Multi threaded version breaks on some queries (even with 1 thread) #56

Closed
niklas88 opened this issue May 23, 2018 · 7 comments
Closed

Comments

@niklas88
Copy link
Member

niklas88 commented May 23, 2018

Working on a query set among about 50 queries that work fine with the multi threaded version I found the following query that gives no results on the multi threaded version but 3580 results on a8b495b (just before the addition of multi threading)

PREFIX fb: <http://rdf.freebase.com/ns/>
PREFIX fbk: <http://rdf.freebase.com/key/>
PREFIX rdf: <http://www.w3.org/2000/01/rdf-schema#>

SELECT DISTINCT ?diocese_name WHERE {
  ?type rdf:label "Religious Jurisdiction"@en .
  ?diocese fb:type.object.type ?type .
  ?diocese fbk:wikipedia.en_title ?diocese_name .
}

I'm still investigating but it seems that somehow join of fixed size tables is broken.
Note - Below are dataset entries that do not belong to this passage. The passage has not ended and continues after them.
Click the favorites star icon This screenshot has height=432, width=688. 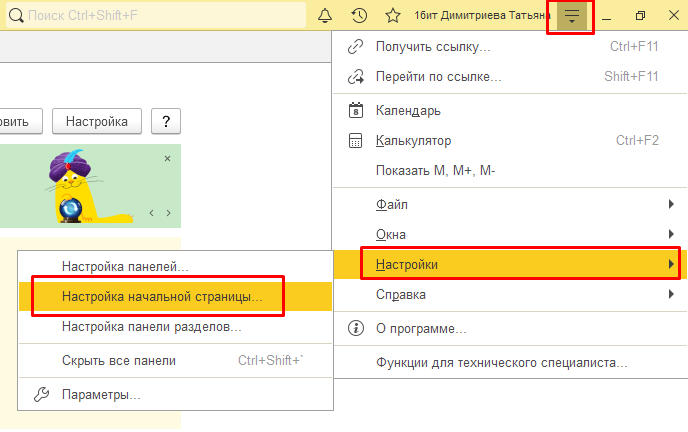point(393,17)
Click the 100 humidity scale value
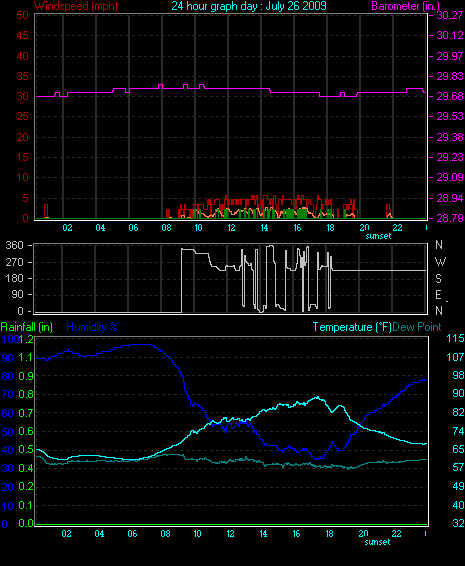Viewport: 465px width, 566px height. pos(10,339)
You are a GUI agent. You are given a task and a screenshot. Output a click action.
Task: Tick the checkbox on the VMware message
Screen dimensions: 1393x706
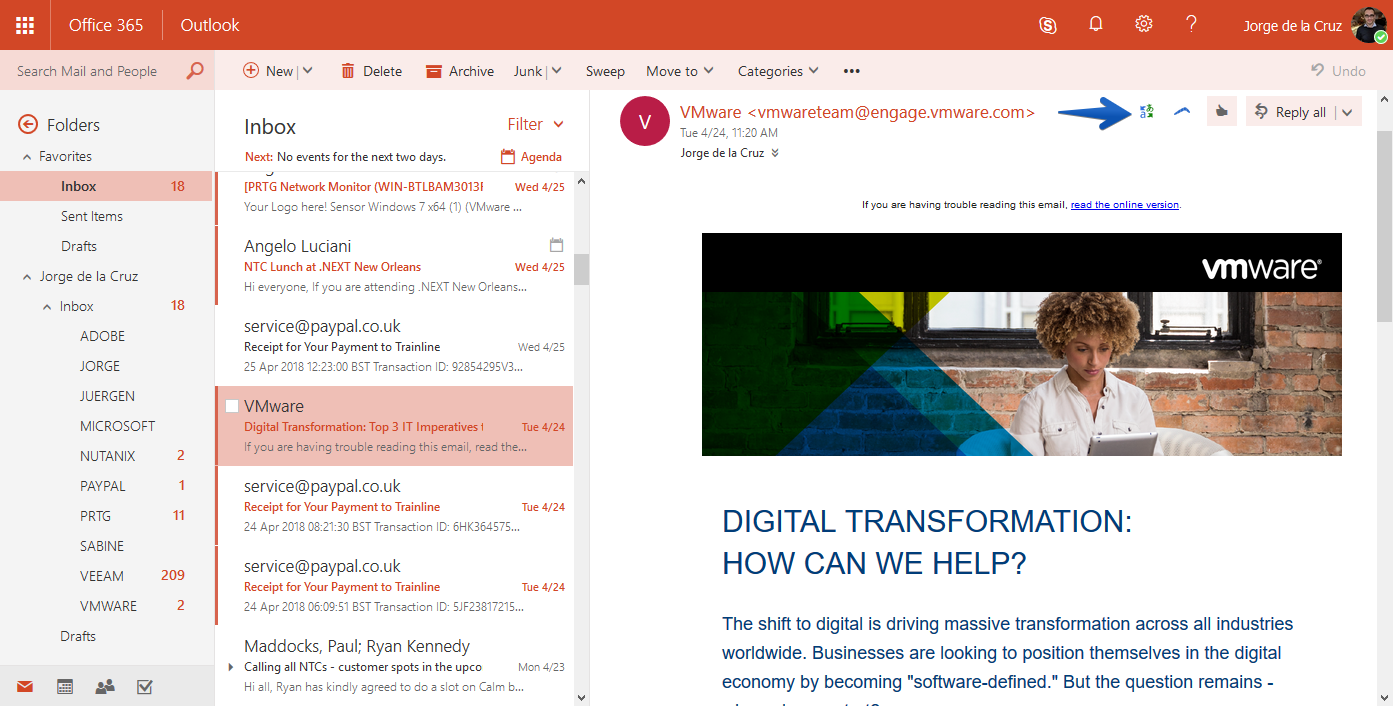click(x=232, y=406)
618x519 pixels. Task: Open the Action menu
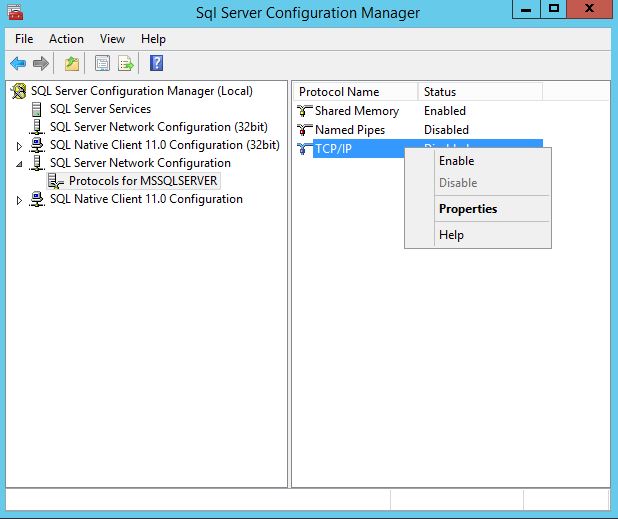point(67,39)
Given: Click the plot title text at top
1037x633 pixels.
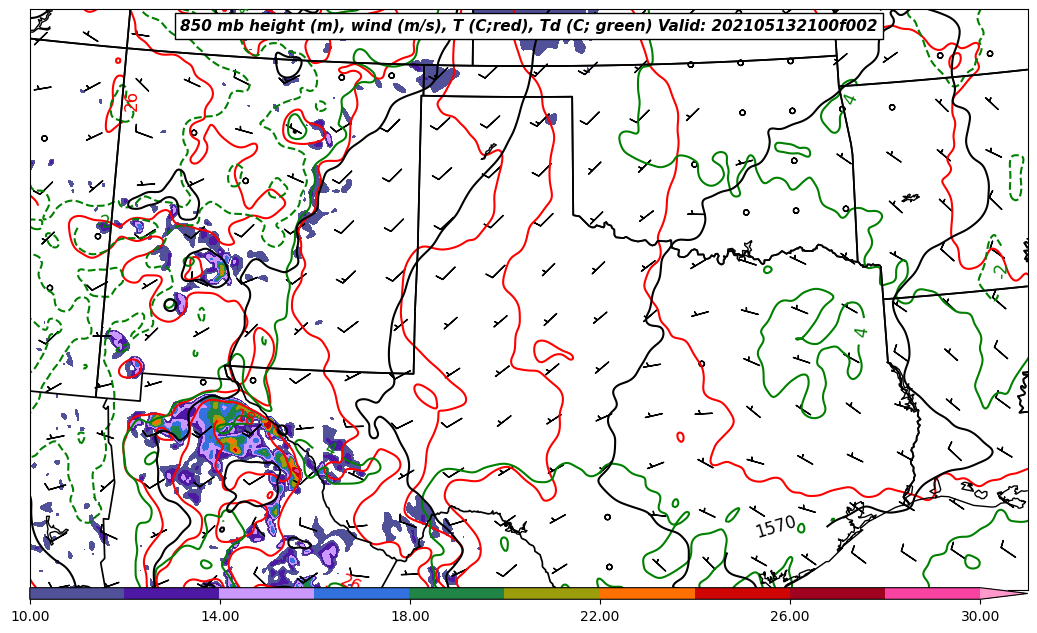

Here is debug output from the single thread version
singlethread.txt

And from the multi thread version
multithread.txt

Apart from the more verbose output because of the LRUCache changes and it being in TRACE mode the problems seems to occur at the following point (Note the end):

Single:

DEBUG: Performing PSO scan for full relation: <http://rdf.freebase.com/ns/type.object.name>
DEBUG: Scan done, got 47,236,131 elements.
DEBUG: IndexScan result computation done.
DEBUG: Getting sub-result for Sort result computation...
DEBUG: Getting sub-results for join result computation...
DEBUG: IndexScan result computation...
DEBUG: Performing POS scan for full relation: <http://rdf.freebase.com/ns/type.object.type>
DEBUG: Scan done, got 266,316,909 elements.
DEBUG: IndexScan result computation done.
DEBUG: Join result computation...
DEBUG: Performing join between two fixed width tables.
DEBUG: A: witdth = 2, size = 266,316,909
DEBUG: B: witdth = 1, size = 3
DEBUG: Galloping case.
DEBUG: Join done.
DEBUG: Result: width = 2, size = 4,791

Multi:

DEBUG: Performing PSO scan for full relation: <http://rdf.freebase.com/ns/type.object.name>
DEBUG: Scan done, got 47,236,131 elements.
…
SCAN POS with P = "<http://rdf.freebase.com/ns/type.object.type>"
TRACE: We were the first to emplace, need to compute result
DEBUG: Performing POS scan for full relation: <http://rdf.freebase.com/ns/type.object.type>
DEBUG: Scan done, got 266,316,909 elements.
TRACE: Try to atomically emplace a new empty ResultTable
TRACE: Using key:
SCAN POS with P = "<http://www.w3.org/2000/01/rdf-schema#label>", O = ""Religious Jurisdiction"@en"
TRACE: Result already (being) computed
DEBUG: Performing join between two fixed width tables.
DEBUG: A: witdth = 2, size = 266,316,909
DEBUG: B: witdth = 1, size = 3
DEBUG: Galloping case.
DEBUG: Join done.
DEBUG: Result: width = 2, size = 0

Looking at the code there is a somewhat dangerous looking const-removal in the galloping code here, especially since the code is called with _fixedSizeData casted to std::vector<std::array> here but I'm not sure about the root cause yet

@niklas88
Copy link
Member Author

So I think the const_cast in the Join is somewhat fragile and might not be compatible with the multi threading approach but I really can't see how this breaks the case with a single thread. @floriankramer any ideas?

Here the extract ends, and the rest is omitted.